WHAT IS ASKED:
Extend the passage below about god, reason and religious extremism, picking up after its final sentence.

My words may not reflect or mimic those of Ayn Rand, but my heart comes from a similar place.
http://www.scribd.com/doc/103079020/Syna...
The others you are on your own! Ayn Rand of course was very against religion as are the writings of Frank Wallace. Przybyszewski is quite historical with early church history and gnosticism. This is not the history we have read in school. As Israel and the US debate nuking Iran one can't help but wonder if there is really a good reason or if it is simply to bring about the second coming of Christ. Religious lunacy is much different that spirituality in my opinion. For me mysticism that is grounded in objective reality is valid (self evident truth) while mysticism not grounded in objective reality is the most dangerous thing that exists in our world today-religious extremism.
I am a religious person, the existence of god is as undeniable as my own. All one needs to do is look around them at the complexities of the construction of the universe and it is obvious that a mind is behind it, not random chance.
The god that the "church" worshiped from the council of Nicaea forward certifiably is not a god that stands up to any reasoned evaluation of what the creator would have to be like. The council created that god to bring order to a decaying empire in an attempt to maintain control, which plunged us into 1000 years of oppression and darkness. In my view the radical Muslim sects are out to have a new event like Nicaea to once again enslave us under the name of a god who does not stand up to the measurements of one capable of creating this world and the universe that surrounds it.
For example, the mind that built this universe must understand basics of law, that all beings are governed by free-will and that the same law applies to all beings. If we are indeed the children of that god then he is also bound by the laws of the universe just as we are, and we have the ability to learn all that he has learned about how those laws govern the universe.

GIVEN INFORMATION:
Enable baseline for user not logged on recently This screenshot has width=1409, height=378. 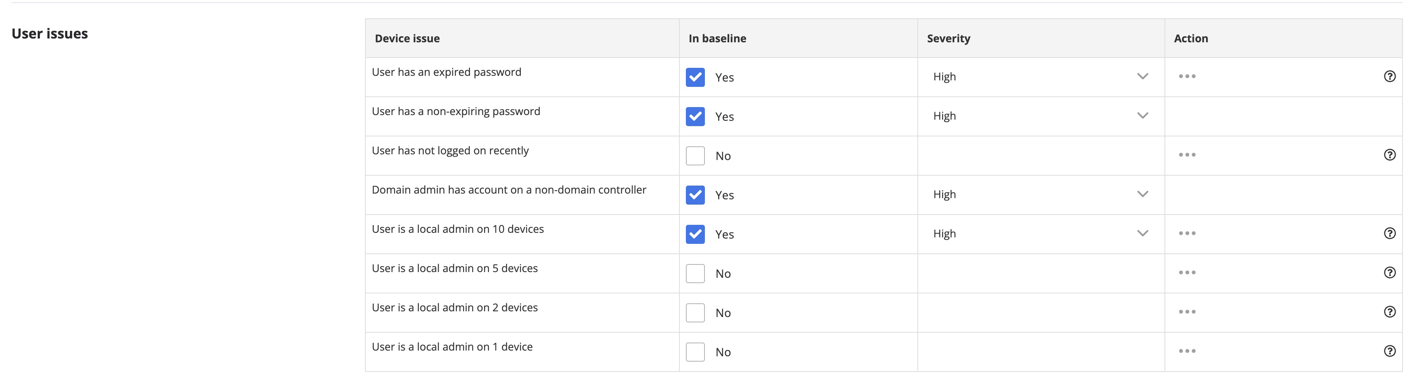695,156
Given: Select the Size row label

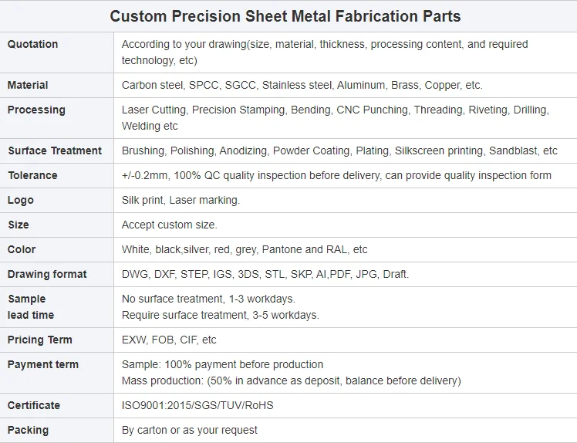Looking at the screenshot, I should pos(19,225).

RESPONSE:
That god who created the universe would understand that agency, the ability to choose for oneself is the first law of the universe and cannot be ignored or done away with. Nor can the natural consequence of exercising that agency.
One thing that I find very interesting about the "church" of the dark ages is that burred within it were the Greek, roman and Jewish ideals of freedom. Those ideas were preserved within it, though deeply berried and they attempted to never have it fully surface. It did, and the ideas became a series of documents, court cases and philosophies over the years that led to the US constitution and the idea of self government and free agency. The same idea of freedom only existed in the western world. (good book that has a section on this, http://www.amazon.com/Miracle-Freedom-Se...) )
Thanks again for a few authors to read.
Specific things will work, others will not. There is a right and a wrong way to do something.
This does not change for the mind that created the laws. He too is bound by the same laws/rules that govern his creation.
On a very simple scale if I want to have my car run well there are laws/rules of action that I must follow. If I do not change the oil and lube the friction points, change my timing belt... the car will no longer function. Even if I were to build every piece of the car with my own hands these rules would still apply.